Earnings against height with separately fitted, non-parallel lines for women and men; the line for men is steeper.

Adding Additional Predictors

  • Each coefficient compares people who match on every other variable in the model.
    • The height coef now holds sex, age, education, and race constant.
  • More controls means fewer real matches in the data backing each comparison.
Term Estimate Std. Error p-value
(Intercept) -60.74 11.88 < .001
male 11.40 1.39 < .001
height 0.48 0.18 0.007
education 2.70 0.19 < .001
age 0.19 0.03 < .001
ethnicityHispanic -0.93 2.50 0.71
ethnicityOther 1.22 3.61 0.736
ethnicityWhite 2.22 1.60 0.166

How Certain Are We About These Estimates?
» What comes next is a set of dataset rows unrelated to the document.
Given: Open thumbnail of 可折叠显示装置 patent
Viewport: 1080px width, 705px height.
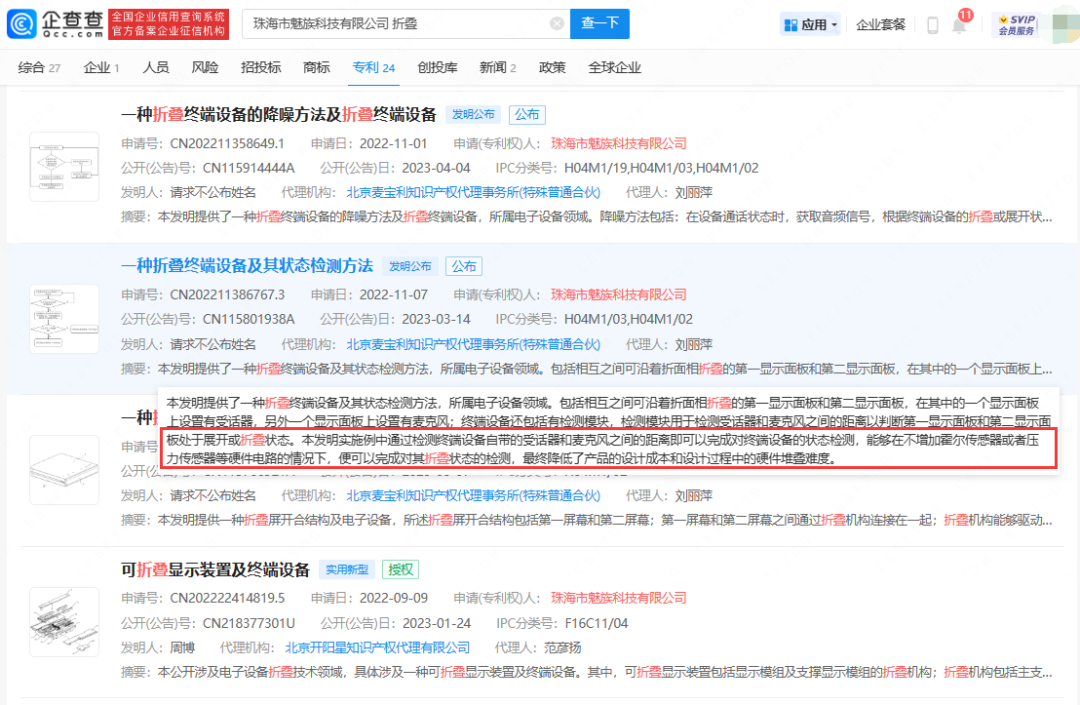Looking at the screenshot, I should click(x=64, y=621).
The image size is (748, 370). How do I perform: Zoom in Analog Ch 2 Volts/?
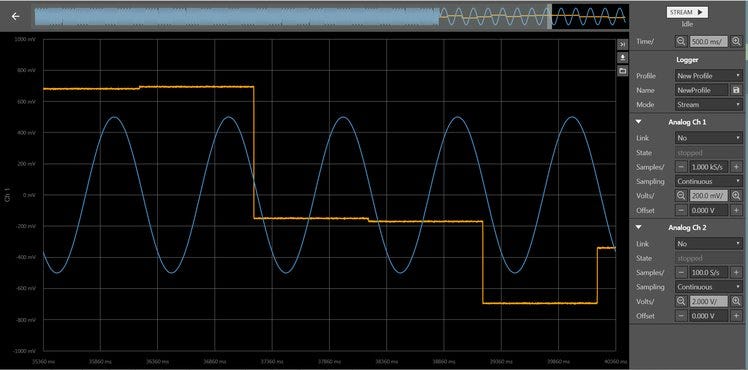click(x=736, y=301)
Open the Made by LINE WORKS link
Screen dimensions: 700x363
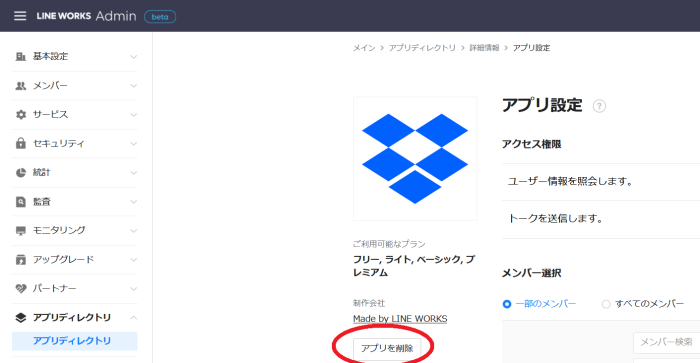coord(400,319)
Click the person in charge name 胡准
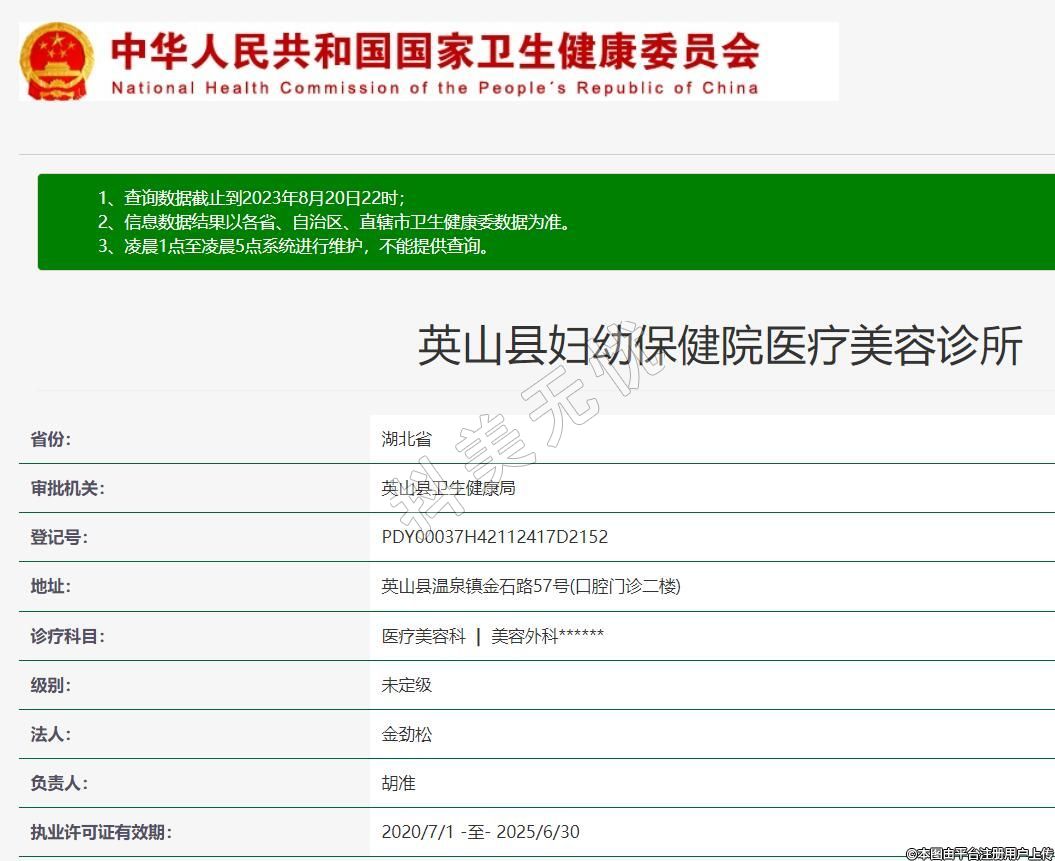1055x861 pixels. [398, 783]
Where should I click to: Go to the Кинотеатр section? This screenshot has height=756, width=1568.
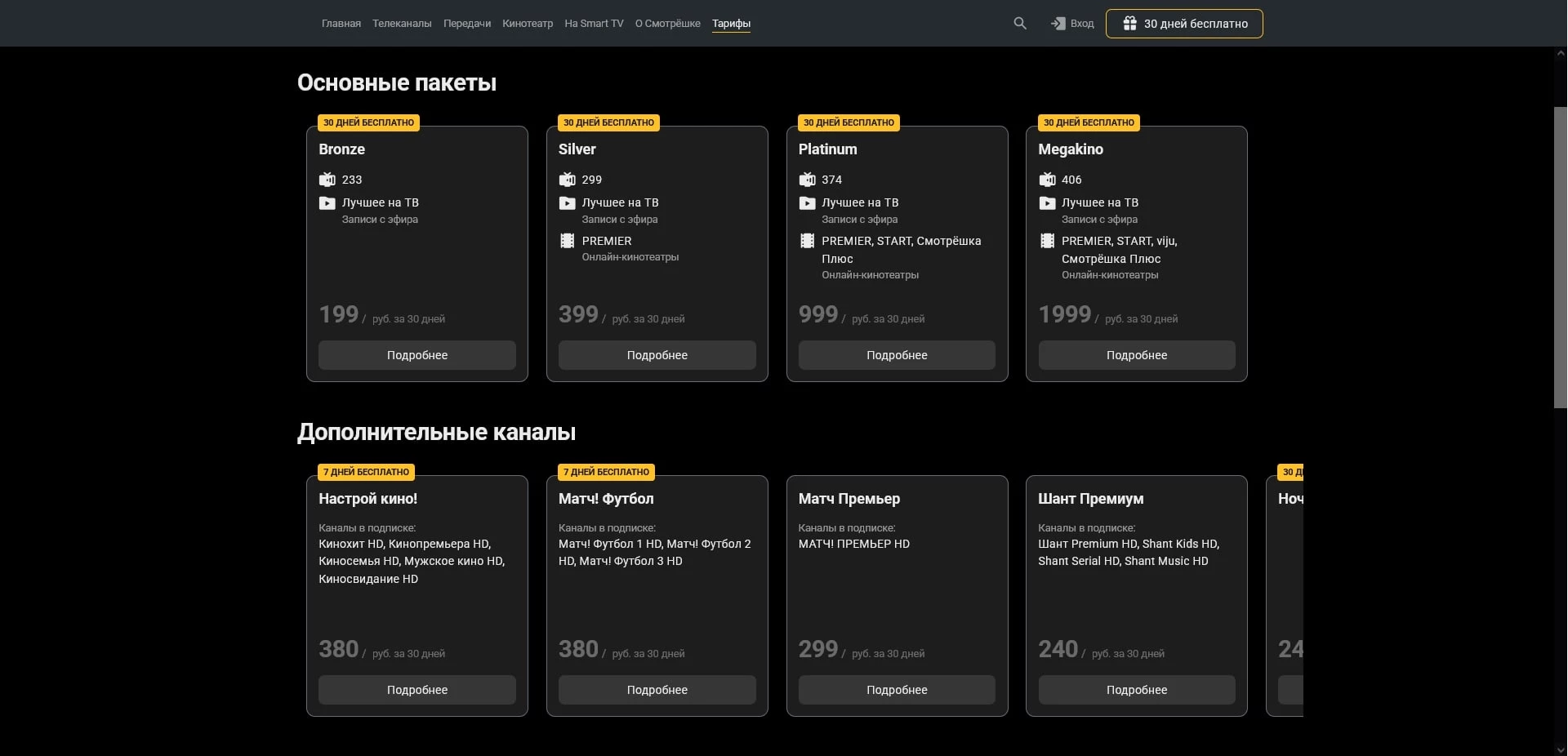528,24
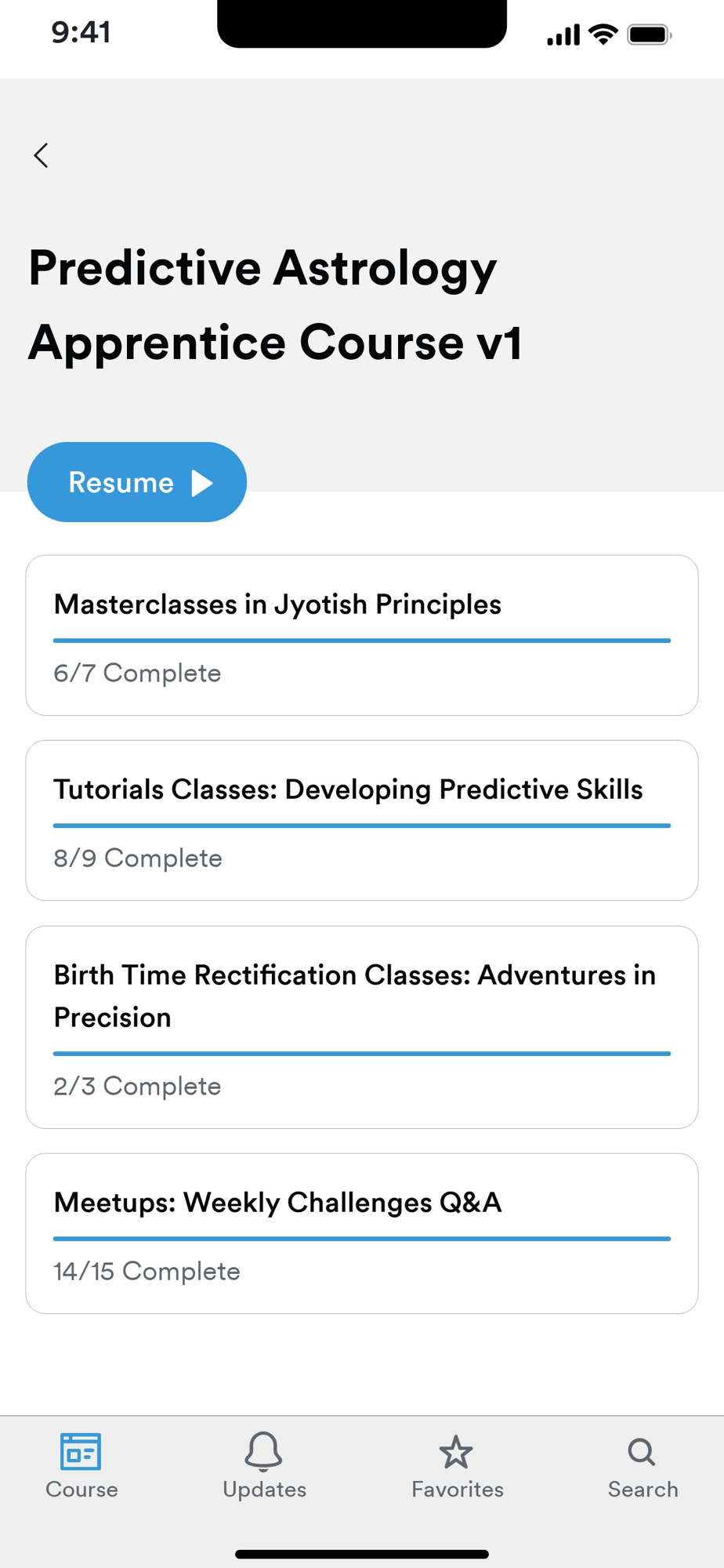
Task: Tap the battery status icon
Action: coord(649,34)

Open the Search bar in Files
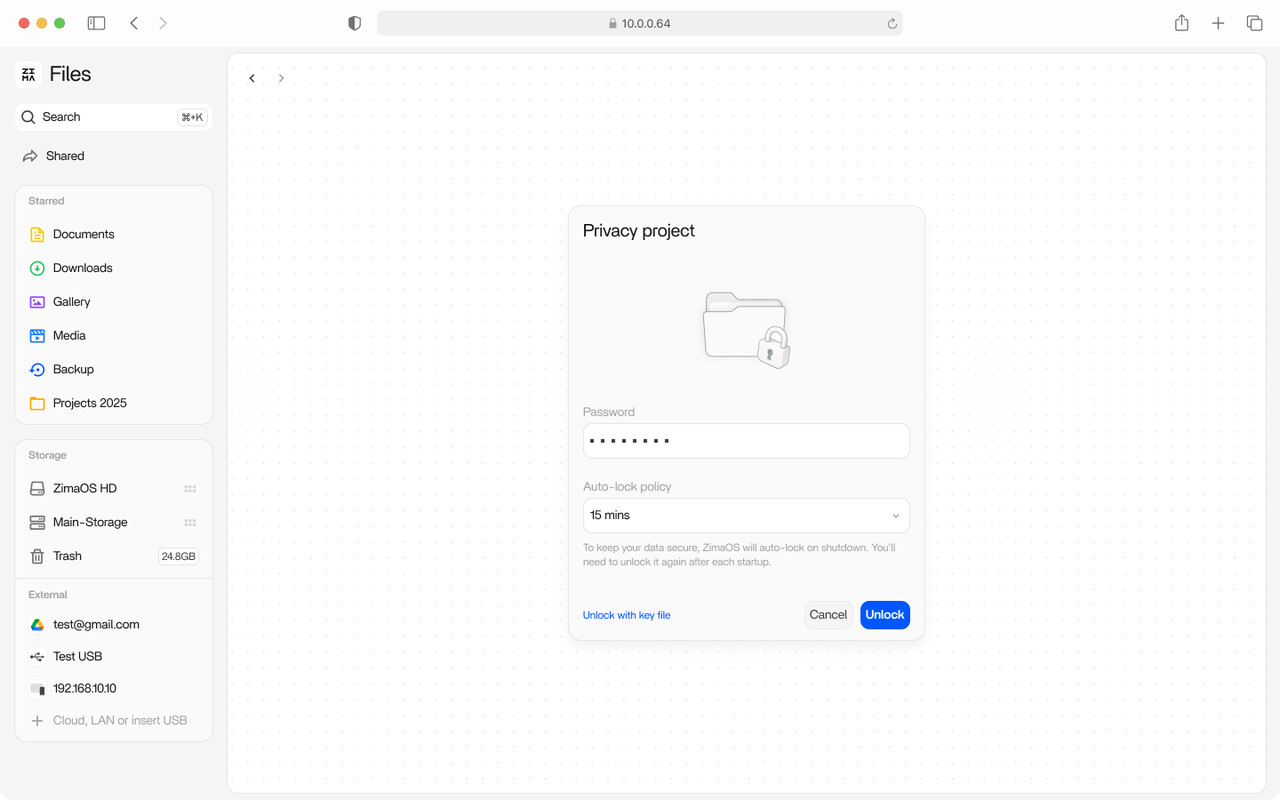click(x=113, y=117)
  • We estimated people earn about $1.6K per inch.
  • But…another sample of 1,800 people could give a slightly different slope.
  • That sample-to-sample movement is sampling uncertainty.
  • Standard errors tell us how much the estimate would move across samples.

Sampling Variation (The Bootstrap)

  • Draw 1,800 people from the data, with replacement.
  • Refit regression model on new data and save the slope.
  • Repeat 1,000 times.
  • The standard deviation of the slopes approximates the standard error.
A single bootstrap slope estimate near 1.3, with a vertical line marking our actual estimate of 1.59. With only one sample there is no distribution yet, just one number.

Where Standard Errors Come From

The standard error captures how much the slope shifts across repeated samples.

se_{\hat{\beta}_1} = \sqrt{\frac{\sum \hat \epsilon_i^2}{(n - k)\sum (x_i - \bar{x})^2}}

  • Numerator (squared residuals): a worse-fitting line means a bigger SE.
  • Denominator: bigger n or more spread in x means a smaller SE.

What About p-values and Statistical Significance?

  • Probability of observing a test statistic as extreme as observed under the assumption that the true coefficient is 0.
  • Divide the coefficient by the SE. If the coefficient is at least twice its standard error, the estimate is “hard to explain” as noise.
  • The “2” comes from the normal distribution, where two standard deviations capture 95% of the data.
Histogram of 1,000 bootstrap height-coefficient estimates forming a bell shape centered near 1.6. A vertical line marks our estimated slope of 1.6, and two more lines mark two standard errors above and below it, from about 1.3 to 1.9. That band sits entirely above zero, so the estimate is statistically significant.

Why Regression?

Regression turns messy data into interpretable numbers.

  • A cloud of points becomes a line.
  • A line becomes a coefficient.
  • A coefficient becomes an interpretation.
  • Uncertainty tells us how much to trust it.